Na volta do feriado, o Ibovespa acompanhou a tendência positiva externa e fechou com alta moderada, recuperando o patamar dos 130 mil pontos, porém, em um dia de baixa liquidez. O índice ganhou 0,63%, aos 130.464,38 pontos. O volume financeiro somou apenas R$ 18,3 bilhões.

O movimento foi apoiado no desempenho das ações da Vale, em linha com a valorização do minério de ferro. O papel da mineradora avançou 1,78%, a R$ 53,82.

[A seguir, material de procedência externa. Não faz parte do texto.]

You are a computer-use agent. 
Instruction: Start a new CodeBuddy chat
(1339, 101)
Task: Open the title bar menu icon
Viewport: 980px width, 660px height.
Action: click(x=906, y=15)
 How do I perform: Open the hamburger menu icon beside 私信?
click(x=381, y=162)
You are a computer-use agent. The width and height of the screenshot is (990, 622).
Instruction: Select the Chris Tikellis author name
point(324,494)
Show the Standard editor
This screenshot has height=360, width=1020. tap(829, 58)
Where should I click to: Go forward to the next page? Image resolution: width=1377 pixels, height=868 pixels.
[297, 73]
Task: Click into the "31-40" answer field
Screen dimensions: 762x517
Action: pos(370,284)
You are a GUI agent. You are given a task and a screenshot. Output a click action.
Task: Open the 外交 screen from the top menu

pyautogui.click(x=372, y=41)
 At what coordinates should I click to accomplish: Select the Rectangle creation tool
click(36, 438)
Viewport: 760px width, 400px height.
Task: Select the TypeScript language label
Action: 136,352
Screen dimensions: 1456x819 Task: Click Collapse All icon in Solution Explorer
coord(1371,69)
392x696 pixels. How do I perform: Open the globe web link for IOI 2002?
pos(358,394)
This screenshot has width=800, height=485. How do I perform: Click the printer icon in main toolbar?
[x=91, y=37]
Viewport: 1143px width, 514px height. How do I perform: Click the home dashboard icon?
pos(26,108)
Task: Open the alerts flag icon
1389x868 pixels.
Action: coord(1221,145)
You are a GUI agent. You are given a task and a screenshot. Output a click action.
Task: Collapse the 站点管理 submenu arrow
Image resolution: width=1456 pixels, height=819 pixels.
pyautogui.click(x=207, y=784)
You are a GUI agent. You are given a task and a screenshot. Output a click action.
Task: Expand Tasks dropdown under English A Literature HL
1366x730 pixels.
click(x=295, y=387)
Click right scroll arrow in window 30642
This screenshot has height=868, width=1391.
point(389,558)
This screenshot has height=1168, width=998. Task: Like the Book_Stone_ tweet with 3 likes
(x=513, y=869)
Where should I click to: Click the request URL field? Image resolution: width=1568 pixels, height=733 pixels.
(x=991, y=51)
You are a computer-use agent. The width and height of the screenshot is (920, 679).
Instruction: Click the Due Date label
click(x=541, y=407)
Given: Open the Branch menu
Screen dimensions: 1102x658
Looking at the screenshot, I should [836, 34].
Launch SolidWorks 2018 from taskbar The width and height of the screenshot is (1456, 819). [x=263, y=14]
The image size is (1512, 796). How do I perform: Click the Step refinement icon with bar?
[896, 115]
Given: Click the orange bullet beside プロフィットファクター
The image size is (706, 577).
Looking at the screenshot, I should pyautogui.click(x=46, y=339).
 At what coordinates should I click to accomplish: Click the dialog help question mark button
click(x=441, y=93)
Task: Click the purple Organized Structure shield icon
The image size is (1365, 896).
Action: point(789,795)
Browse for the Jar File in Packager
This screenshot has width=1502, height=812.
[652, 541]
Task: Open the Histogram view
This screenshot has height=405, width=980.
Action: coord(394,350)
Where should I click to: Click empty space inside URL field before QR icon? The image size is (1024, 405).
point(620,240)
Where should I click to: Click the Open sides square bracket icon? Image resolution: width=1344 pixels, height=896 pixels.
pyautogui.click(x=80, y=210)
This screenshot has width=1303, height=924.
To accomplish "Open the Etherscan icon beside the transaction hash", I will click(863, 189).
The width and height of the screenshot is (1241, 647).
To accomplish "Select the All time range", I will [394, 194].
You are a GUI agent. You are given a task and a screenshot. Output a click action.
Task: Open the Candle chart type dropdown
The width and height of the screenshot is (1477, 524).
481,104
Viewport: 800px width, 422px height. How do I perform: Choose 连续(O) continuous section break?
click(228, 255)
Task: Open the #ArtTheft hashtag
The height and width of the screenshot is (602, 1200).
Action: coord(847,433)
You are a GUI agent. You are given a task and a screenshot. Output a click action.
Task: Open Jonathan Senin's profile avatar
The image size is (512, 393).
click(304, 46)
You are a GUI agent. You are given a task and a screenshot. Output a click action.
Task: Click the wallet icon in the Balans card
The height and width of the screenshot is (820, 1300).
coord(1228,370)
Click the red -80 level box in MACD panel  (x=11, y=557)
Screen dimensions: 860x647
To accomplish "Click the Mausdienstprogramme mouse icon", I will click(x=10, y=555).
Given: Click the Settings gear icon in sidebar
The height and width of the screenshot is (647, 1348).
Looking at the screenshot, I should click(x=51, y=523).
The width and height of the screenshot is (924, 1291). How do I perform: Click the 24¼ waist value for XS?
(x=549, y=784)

Já os ativos da Petrobras, que iniciaram o pregão em queda e depois viraram o sinal, perderam força e terminaram mistos. Petrobras ON registrou -0,54% (R$ 32,99) e Petrobras PN, +0,23% (R$ 30,92).

O dólar à vista registrou queda consistente, tendo como gatilho para o alívio o salto de quase 2% do petróleo, que favorece as moedas de países produtores da commodity, como é o caso do Brasil.

A moeda americana fechou em baixa de 1,32%, cotada a R$ 5,7278.

Em NY, as bolsas tiveram alta em um movimento de correção após a forte queda de ontem, depois que o presidente Donald Trump reiterou sua determinação em retirar o presidente do Fed, Jerome Powell, do cargo, pressionando para que ele corte os juros.

Com Trump permanecendo calado nesta terça-feira, os investidores se focaram nas declarações do secretário do Tesouro, Scott Bessent, de que um acordo com a China pode estar próximo.

Dow Jones subiu 2,66% (39.186,98). S&P 500 avançou 2,51% (5.287,75). Nasdaq ganhou 2,71% (16.300,42). Já os retornos dos Treasuries ficara sem direção única.

Dólar fura R$ 5,75 com força das commodities e alívio em NY

O dólar à vista registrou queda consistente no pregão de volta do feriadão, tendo como gatilho para o alívio o salto de quase 2% do petróleo, que favorece as moedas de países produtores da commodity, como é o caso do Brasil.

Além disso, o silêncio de Trump, que desta vez não cortou o barato dos mercados, também ajudou a melhorar o clima nos negócios globais.

O ambiente ainda ficou mais leve com os comentários da secretária de imprensa da Casa Branca, Karoline Leavitt, em coletiva de imprensa, sobre progressos nos acordos comerciais com a China: “a bola está indo na direção certa”.

Além disso, em evento fechado do JPMorgan, o secretário do Tesouro dos EUA, Scott Bessent, classificou a guerra comercial de “insustentável” e antecipou uma redução nas tensões entre Washington e Pequim.

No fechamento dos negócios, o dólar à vista registrava baixa de 1,32%, cotado a R$ 5,7278, após oscilar entre a mínima de R$ 5,7184 e a máxima de R$ 5,8021.

(Mariana Ciscato)

Petróleo sobe com novas sanções contra Irã

Os preços do petróleo fecharam em alta nesta terça-feira impulsionados pela divulgação de novas sanções dos EUA contra as exportações de petróleo iraniano.

Também deram suporte aos preços os comentários do secretário do Tesouro americano, Scott Bessent, de que a tensão comercial entre EUA e China estão em um ponto insustentável e que devem se reduzir em breve.

Os futuros do petróleo Brent – referência mundial – para junho subiram 1,78% para US$ 67,44 por barril, enquanto o WTI – referência americana – para junho subiu 1,95% a US$ 64,31 por barril.

Economistas do Goldman Sachs acreditam que os preços do petróleo devem ficar abaixo de US$ 60 por barril até o fim do ano.